-- Data supplied follows --

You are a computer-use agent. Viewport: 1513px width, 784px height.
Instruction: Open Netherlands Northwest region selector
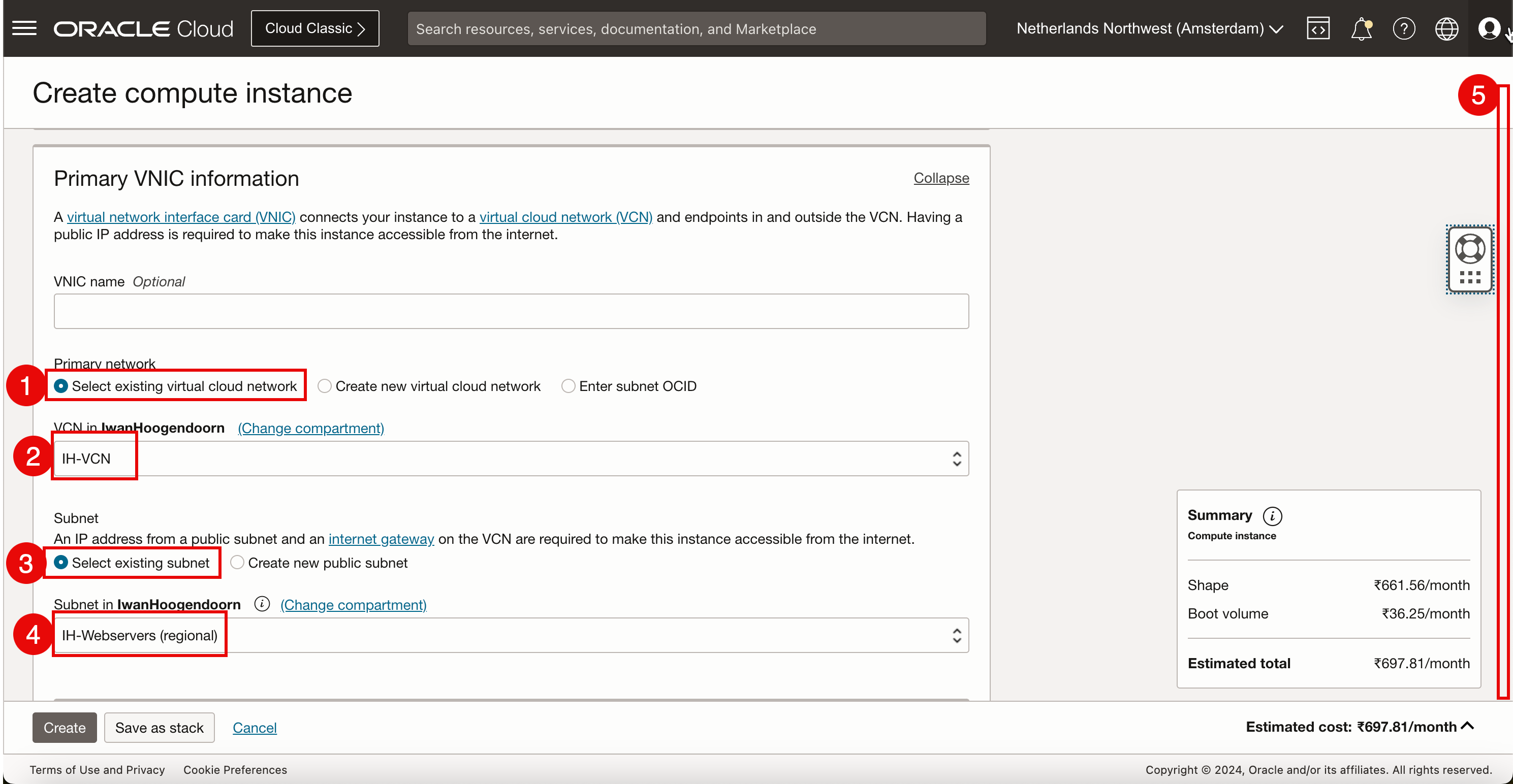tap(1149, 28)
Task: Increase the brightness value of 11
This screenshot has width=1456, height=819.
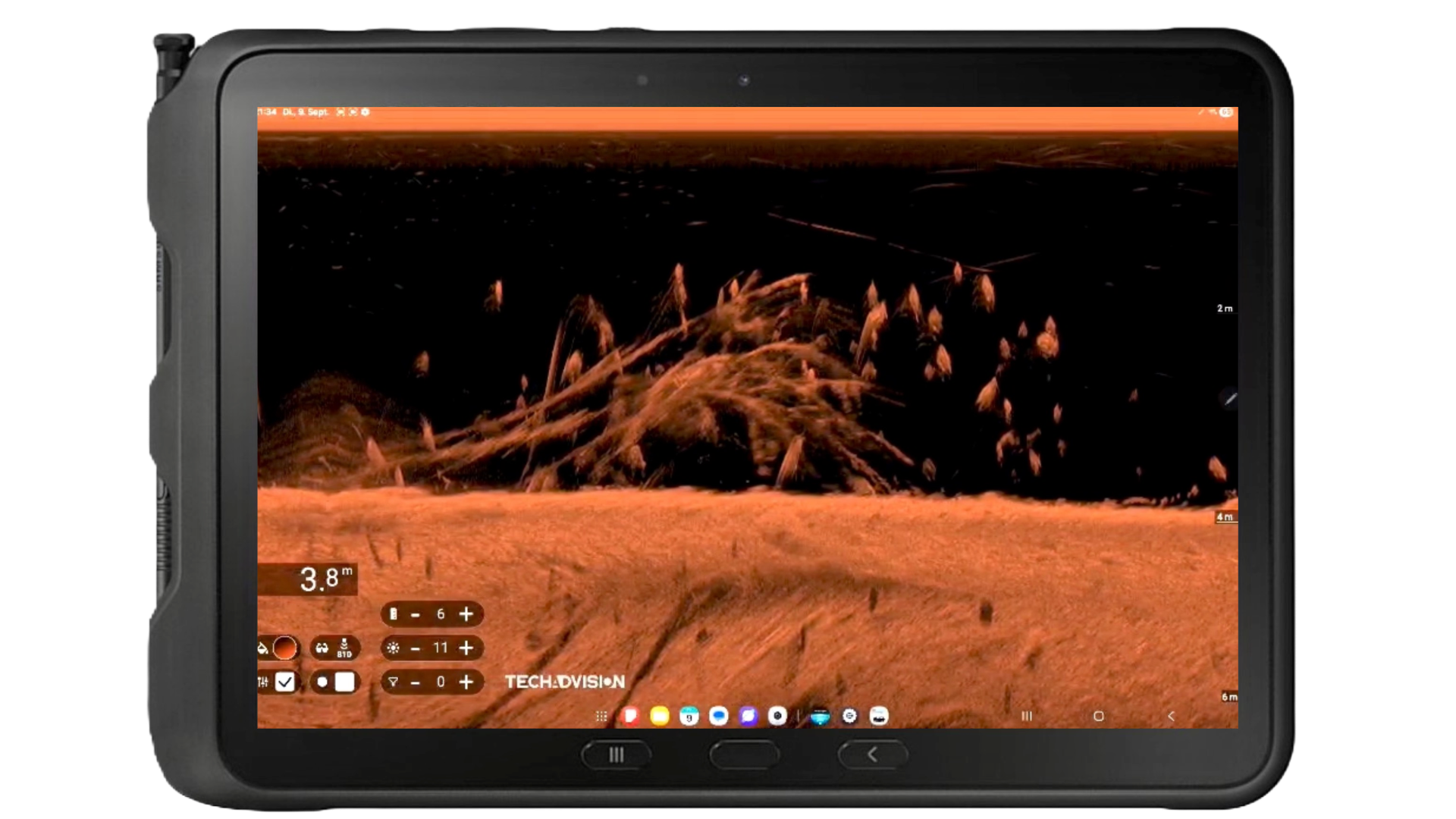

-- Data supplied concluded --
-- Data supplied follows --

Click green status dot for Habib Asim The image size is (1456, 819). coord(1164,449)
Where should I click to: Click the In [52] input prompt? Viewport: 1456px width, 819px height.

-- Data supplied concluded --

• _Your task_
Search the entries for the string "height" and copy each line where it occurs.

• _Answer box_
You are a computer-use agent. Viewport: 1513px width, 784px height.
This screenshot has width=1456, height=819.
Where should I click to: Click the In [52] input prompt? Viewport: 1456px width, 819px height.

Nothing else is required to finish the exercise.